That black stuff isn’t pepper – it’s ‘Black Lava’ sea salt from Hawaii – can’t wait to run out so I have an excuse to go back to Maui!

Green Smoothies

Most green smoothies combine 60% high sugar fruits (think mangos, bananas, pineapple, berries) with a 40% combination of leafy green vegetables and herbs such as kale, lettuce, silverbeet, spinach, celery, parsley, mint, basil and coriander.  Other vegetables such as cucumber can also be added, and if you’re good at weed identification you can (carefully!) include annual stinging nettles.

The other difference between a traditional banana smoothie and a green smoothie is that water is used as the liquid ingredient, rather than milk/yogurt/soy milk.  But don’t be concerned about the smoothie tasting like cold soup as the fruit helps improve the texture – especially when using mango or bananas.  Some recipes also include coconut water as the liquid ingredient.

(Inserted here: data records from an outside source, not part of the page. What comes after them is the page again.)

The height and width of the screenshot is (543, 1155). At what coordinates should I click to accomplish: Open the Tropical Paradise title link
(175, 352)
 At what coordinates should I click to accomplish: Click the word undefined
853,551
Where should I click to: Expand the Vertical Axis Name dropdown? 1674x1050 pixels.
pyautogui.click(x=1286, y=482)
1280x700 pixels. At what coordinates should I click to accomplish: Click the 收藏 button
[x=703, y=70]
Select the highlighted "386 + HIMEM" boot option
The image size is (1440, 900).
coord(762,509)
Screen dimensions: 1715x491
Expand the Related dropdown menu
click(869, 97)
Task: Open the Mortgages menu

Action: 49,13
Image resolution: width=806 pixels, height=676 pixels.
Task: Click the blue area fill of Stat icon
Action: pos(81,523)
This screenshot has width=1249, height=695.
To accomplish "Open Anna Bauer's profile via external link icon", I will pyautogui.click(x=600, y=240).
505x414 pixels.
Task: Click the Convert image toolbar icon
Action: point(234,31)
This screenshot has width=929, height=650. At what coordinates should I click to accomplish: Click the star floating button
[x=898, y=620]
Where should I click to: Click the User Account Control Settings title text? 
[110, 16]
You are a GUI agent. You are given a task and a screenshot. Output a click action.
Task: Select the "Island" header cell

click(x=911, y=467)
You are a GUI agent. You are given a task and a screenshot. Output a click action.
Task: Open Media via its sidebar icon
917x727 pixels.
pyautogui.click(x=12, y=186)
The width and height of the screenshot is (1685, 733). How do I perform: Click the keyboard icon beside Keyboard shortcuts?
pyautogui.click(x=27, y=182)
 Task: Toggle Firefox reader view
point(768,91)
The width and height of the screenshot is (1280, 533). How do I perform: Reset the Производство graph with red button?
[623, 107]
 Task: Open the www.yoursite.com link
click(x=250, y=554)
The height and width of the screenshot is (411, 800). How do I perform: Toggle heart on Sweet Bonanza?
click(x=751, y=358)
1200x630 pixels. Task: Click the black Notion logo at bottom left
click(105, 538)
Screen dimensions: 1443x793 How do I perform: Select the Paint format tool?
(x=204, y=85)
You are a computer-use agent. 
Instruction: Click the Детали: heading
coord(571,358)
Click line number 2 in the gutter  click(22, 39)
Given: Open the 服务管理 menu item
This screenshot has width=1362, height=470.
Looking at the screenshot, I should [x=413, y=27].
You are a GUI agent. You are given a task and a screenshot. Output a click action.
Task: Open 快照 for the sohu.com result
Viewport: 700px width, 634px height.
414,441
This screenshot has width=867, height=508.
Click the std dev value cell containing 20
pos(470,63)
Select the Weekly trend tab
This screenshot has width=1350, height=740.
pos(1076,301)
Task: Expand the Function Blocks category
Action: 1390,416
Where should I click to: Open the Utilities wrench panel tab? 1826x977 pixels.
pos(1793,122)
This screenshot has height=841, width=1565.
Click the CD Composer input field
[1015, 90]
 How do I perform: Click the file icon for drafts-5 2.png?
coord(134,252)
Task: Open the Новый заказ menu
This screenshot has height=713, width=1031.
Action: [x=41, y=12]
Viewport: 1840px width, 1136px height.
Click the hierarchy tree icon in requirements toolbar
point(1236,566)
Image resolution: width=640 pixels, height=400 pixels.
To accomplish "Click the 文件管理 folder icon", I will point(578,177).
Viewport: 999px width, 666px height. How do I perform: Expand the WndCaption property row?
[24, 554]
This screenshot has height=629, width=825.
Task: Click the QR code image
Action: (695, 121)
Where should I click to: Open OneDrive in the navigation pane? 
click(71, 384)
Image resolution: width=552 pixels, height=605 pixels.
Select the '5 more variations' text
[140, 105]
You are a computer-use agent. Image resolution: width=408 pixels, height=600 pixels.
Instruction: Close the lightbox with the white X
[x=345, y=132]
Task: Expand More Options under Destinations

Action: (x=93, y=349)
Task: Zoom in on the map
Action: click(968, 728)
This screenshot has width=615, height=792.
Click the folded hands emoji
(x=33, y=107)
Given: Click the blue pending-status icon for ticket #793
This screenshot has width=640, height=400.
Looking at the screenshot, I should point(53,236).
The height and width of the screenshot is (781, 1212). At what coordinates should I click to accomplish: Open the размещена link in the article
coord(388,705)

Try the recipe below and I’m sure you’ll soon be singing about how wonderful Green Smoothies are too:

 

Will it blend?

My blender is a 20 year old model with a French name, but interestingly made in Mexico – obviously labour was cheaper there than China at the time.  It had no problems preparing the green smoothie below, but if you have cash burning a hole in your pocket there are a stack of high quality blenders available now.  Blenders of course can be used for other helpful tasks that enrich society such as this:

Basic Green  Smoothie

I had these ingredients in my garden apart from the banana (…and the ice) and it tasted great!

4 young kale leaves with the stalks cut out

2 stalks of parsley

1 stalk of mint

1 large ripe banana

1/2 cup ice

1.5 cups filtered water (approx – add until you’re happy with the consistency)

Start with the ice, then banana and your roughly chopped leafy greens.

Add water after all the leaves have been chopped up and then keep blending until you’re happy with the constancy.  Enjoy!

Grasp the Nettle

 

The variety in my garden is Utica urens, a small annual nettle that grows all year around but is particularly noticeable in the milder spring and autumn months.  Nettles typically thrive in a high nitrogen and phosphorus environments, so it’s no surprise when they pop up in veggie patches as well as amongst cow pats in paddocks.  Of course anything growing happily in such fertile soil is going to be highly nutritious and nettles don’t disappoint.  They contain vitamins A, B, C, D, E and K.  Nettles are high in calcium, magnesium potassium and iron, plus with over 20% protein they are without equal in the leafy vegetable realm.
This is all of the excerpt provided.